外には雪が降っていた。伊右衛門は行燈に燈を入れ、それから門口の流れ灌頂《かんじょう》の傍へ往って手桶の水をかけた。
「産後に死んだ女房子の、せめて未来を」
するとかけた水が心火《しんか》になって燃え、其の中からお岩の嬰児《あかんぼ》を抱いた姿があらわれた。
伊右衛門は驚いて庵室の内に入った。中にはさっき狂乱して引きちぎった紙帳《しちょう》がばらばらになっていた。お岩の亡霊も跟《つ》いて入って来た。伊右衛門はふるえあがった。

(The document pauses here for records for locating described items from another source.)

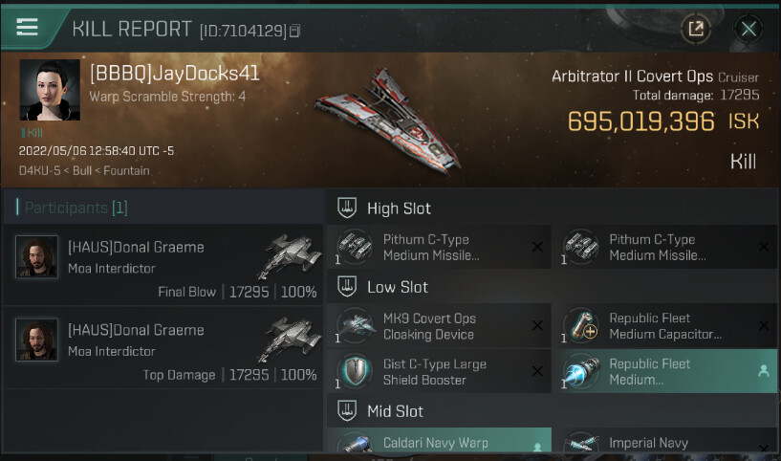Toggle the destroyed X on MK9 Cloaking Device
Viewport: 781px width, 461px height.
click(x=537, y=325)
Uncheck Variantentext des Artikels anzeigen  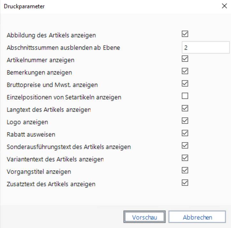(x=185, y=158)
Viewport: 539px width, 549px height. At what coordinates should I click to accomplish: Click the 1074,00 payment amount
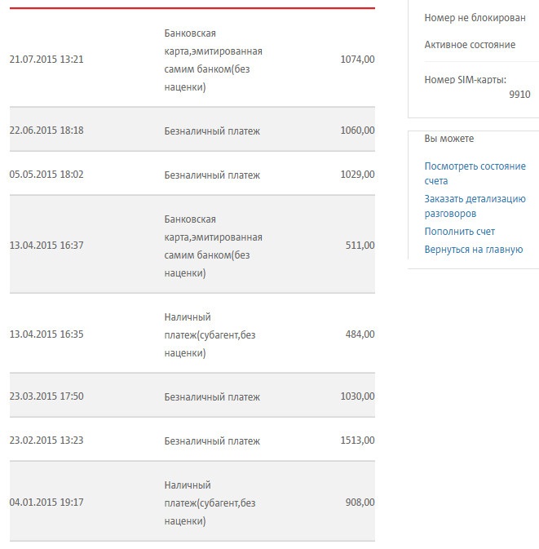click(x=357, y=60)
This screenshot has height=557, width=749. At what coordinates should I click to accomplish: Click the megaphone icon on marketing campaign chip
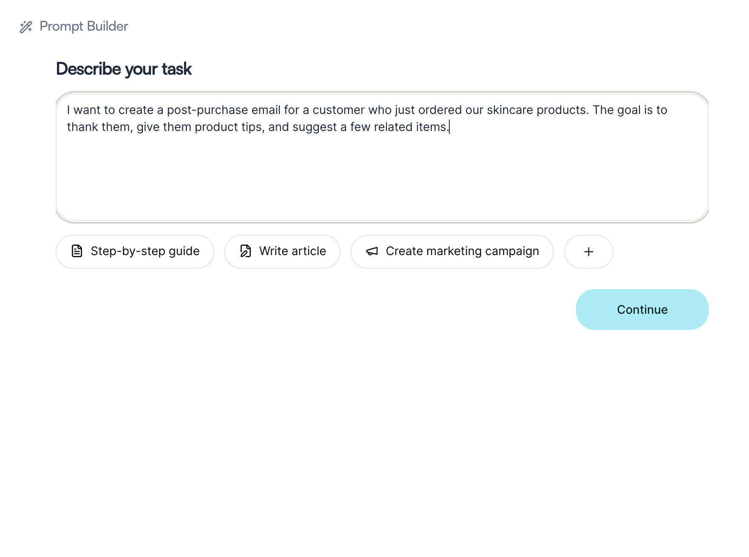click(372, 251)
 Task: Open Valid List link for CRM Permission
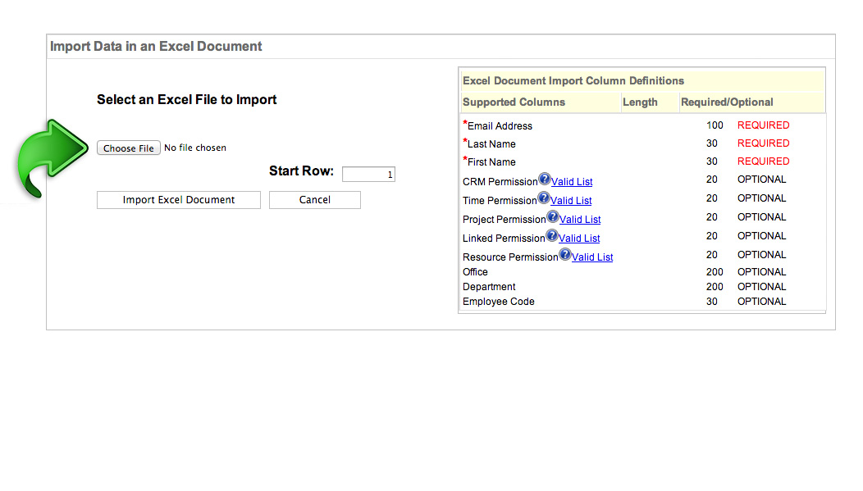pos(572,182)

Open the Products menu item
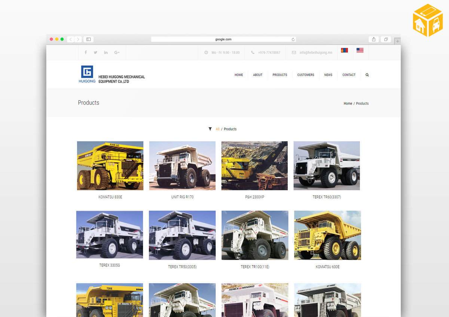point(280,75)
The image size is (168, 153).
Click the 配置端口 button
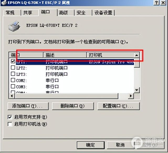[x=119, y=106]
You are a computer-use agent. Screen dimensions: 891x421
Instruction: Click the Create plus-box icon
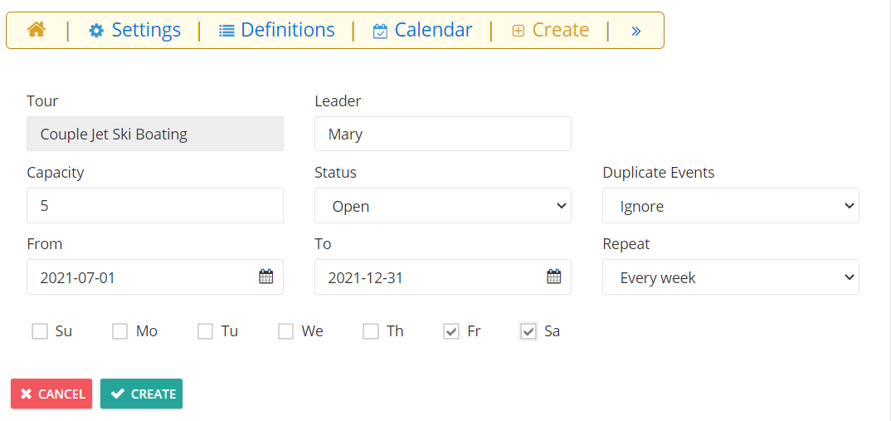pyautogui.click(x=518, y=31)
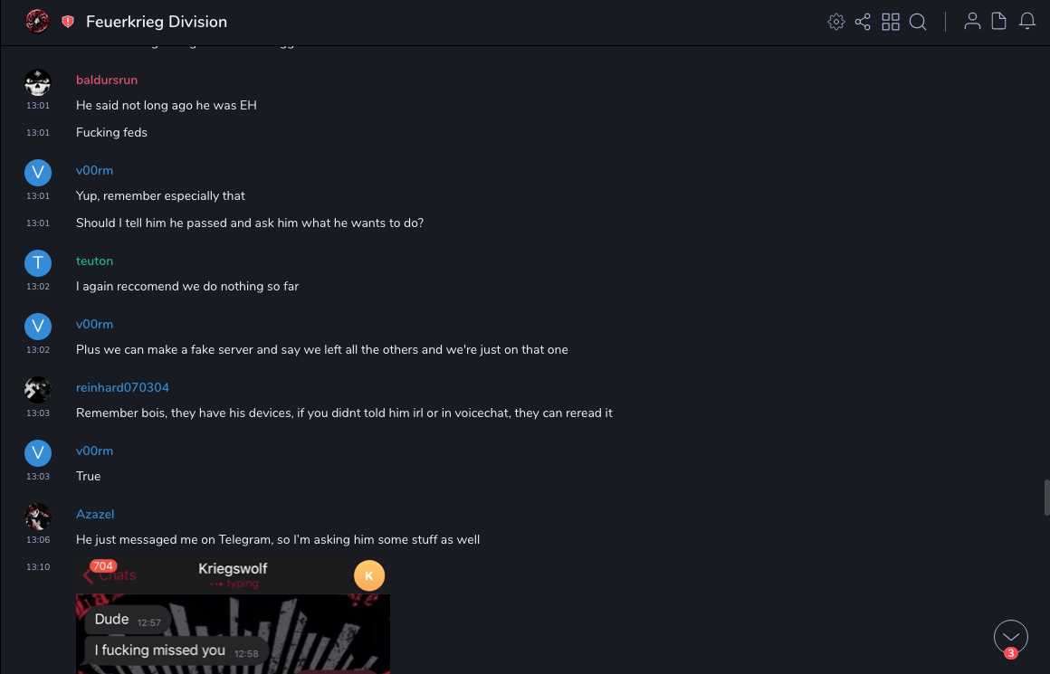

「お岩、もういいかげんに成仏《じょうぶつ》してくれ」
と、お岩がゆらゆらと寄って来て、抱いていた嬰児を伊右衛門の前へさし出した。
「死んだと思ったら、それでは其方《そち》が育てていたのか」
伊右衛門はうれしそうにその嬰児をお岩の手から執った。同時にたくさんの鼠が出た。伊右衛門は驚いたひょうしに抱いていた嬰児を執り落した。嬰児は畳の上にずしりと云う音をたてた。それは石地蔵であった。其の時傍にいた母のお熊《くま》がきゃっと云ってのけぞった。お熊の咽喉ぶえにお岩が口をやっているところであった。
「おのれ」
伊右衛門は刀を抜いて其の辺《あたり》を狂い廻ったが、気が注《つ》いた時には、己《じぶん》を捕えに来ている大勢の捕手を一人残らず斬り伏せていた。伊右衛門は其のまま其処《そこ》を走り出た。と、其の眼の前へ、
「伊右衛門待て」
と云って駈け出して来た者があった。それは与茂七であった。
「其の方は与茂七か」
伊右衛門はきっとなって身がまえした。与茂七は刀を脱いた。
「お袖のためには義理の姉、お岩の讐《かたき》じゃ、覚悟せよ」
「なにを」
伊右衛門は与茂七を斬り伏せようとした。と、何処からともなく又|数多《たくさん》の鼠が出て、伊右衛門の揮《ふる》っている刀にからみついた。其のひょうしに伊右衛門は刀を執《と》り落した。其処を与茂七が、
「おのれ」
と云って肩から斜《はす》に斬りおろした。伊右衛門の体は朱《あけ》に染まって雪の上へ倒れた。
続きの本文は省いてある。